リア友に考えてもらったタイトルからAIに指示しました。


自分のキャラは出ないです。


 石に突き立てられた一本の剣。

 古代王の遺産だとか、真の勇者にしか抜けないだとか、そんな言い伝えを誰もが笑っていた。


 ――俺も、例外じゃなかった。


 「……なんだこれ、ただの鉄の塊じゃん」


 ふと触れてみた。

 ――その瞬間、剣はまるで息をするように震え、静かに抜け落ちた。

 周囲の空気が止まり、光が弾け、声が響く。


 『勇者、選定完了』


 「……は?」


 その日、俺は勇者にされた。望んでもいないのに。



---


 その夜、王都の大広間で――彼女と出会った。


 「おめでとうございます、勇者様。あなたが、私たちの最後の希望です」


 金の髪に薄青の瞳。聖女セリア

 けれど、その笑顔は祝福ではなく、どこか祈るような絶望を含んでいた。


 「……最後の希望って、どういう意味だよ」


 「この国には、もう勇者しか残っていないのです。――私たちは、あなたを“愛さなければ”ならない」


 その言葉の意味を、当時の俺は知らなかった。

 けれど、彼女の微笑の奥にある“痛み”だけは、確かに感じ取っていた。



---


 戦いの日々が始まった。

 魔物を斬り、血を浴び、夜ごと剣を磨いた。

 彼女は祈り、俺を癒やし、時折、静かに膝の上に頭を乗せさせてくれた。


 「……あなたは優しすぎます」


 「俺は勇者なんて呼ばれたくない。ただの人間だ」


 「――でも、あなたしか残されていないのです」


 その声は震えていた。

 誰よりも強く見えた彼女が、いちばん脆かった。



---


 ある夜、城壁の上。

 月明かりの下で、セリアはそっと言った。


 「ねぇ、勇者様」


 「名前で呼べって言ってるだろ」


 「……じゃあ、カイ。

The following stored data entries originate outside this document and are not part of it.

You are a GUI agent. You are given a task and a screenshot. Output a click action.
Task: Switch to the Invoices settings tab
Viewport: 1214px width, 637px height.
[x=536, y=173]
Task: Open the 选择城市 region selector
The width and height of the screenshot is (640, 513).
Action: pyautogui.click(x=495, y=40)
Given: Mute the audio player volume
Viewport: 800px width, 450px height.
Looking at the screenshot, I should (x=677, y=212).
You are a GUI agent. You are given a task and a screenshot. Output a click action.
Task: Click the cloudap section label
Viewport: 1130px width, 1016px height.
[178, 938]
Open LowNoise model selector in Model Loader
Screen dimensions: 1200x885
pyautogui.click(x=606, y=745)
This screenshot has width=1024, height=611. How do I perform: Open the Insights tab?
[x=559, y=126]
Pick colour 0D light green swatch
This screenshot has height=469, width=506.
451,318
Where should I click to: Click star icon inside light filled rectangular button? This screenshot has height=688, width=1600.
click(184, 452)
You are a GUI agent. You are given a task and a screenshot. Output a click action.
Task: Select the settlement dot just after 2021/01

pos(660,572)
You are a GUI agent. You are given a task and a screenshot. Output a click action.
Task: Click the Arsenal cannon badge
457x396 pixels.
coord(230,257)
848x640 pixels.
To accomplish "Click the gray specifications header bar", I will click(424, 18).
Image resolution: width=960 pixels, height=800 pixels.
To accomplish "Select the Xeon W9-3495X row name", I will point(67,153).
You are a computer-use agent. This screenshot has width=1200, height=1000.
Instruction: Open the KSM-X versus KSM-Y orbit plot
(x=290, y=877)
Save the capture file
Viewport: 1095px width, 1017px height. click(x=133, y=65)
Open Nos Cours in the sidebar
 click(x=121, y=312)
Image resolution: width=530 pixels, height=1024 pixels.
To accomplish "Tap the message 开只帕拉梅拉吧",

もし世界を救えたら、どうしたい?」


 「お前を連れて逃げる。勇者も聖女も関係ないところへ」


 ――沈黙。


 やがて彼女は、泣きながら笑った。


 「そんなこと、言わないでください……好きになってしまうじゃないですか」


 その涙が、月光よりも綺麗で、俺はもう何も言えなかった。



---


 最終戦。


 魔王を斬り裂いた瞬間、剣が砕けた。

 光と共に、セリアの身体も崩れ落ちていく。


 「――これが、勇者の代償です。

  あなたの力は、私の命を燃やしていた」


 「ふざけるな!そんな契約、俺は知らない!」


 「でも、あなたは選ばれた。だからこそ、私があなたを“選んだ”んです」


 彼女の手が、俺の頬に触れる。


 「……カイ、あなたの愛に、救われました」


 「セリア、やめろ……一緒に帰るって言っただろ……!」


 「ええ。あなたの心に――私は、いつまでもいます」


 白い光が弾け、世界は救われた。

 だが、俺の世界は壊れた。



---


 数年後。


 戦いのない平和な国で、俺は静かに暮らしていた。

 誰も俺を勇者とは呼ばない。

 ただ、風が吹くたびに、どこからか彼女の声が聞こえる気がする。


 「……ねぇ、カイ。もしもう一度出会えたら、今度は“最初から”恋をしようね」


 俺は空に向かって、そっと笑った。


 「――ああ。約束だ、セリア」



---


 刺さった剣を抜いただけで勝手に勇者にされた件


 ――それでも俺は、彼女のために剣を抜いた。



ガチ恋愛でやってくれと頼んでみたらいい感じの話ができました。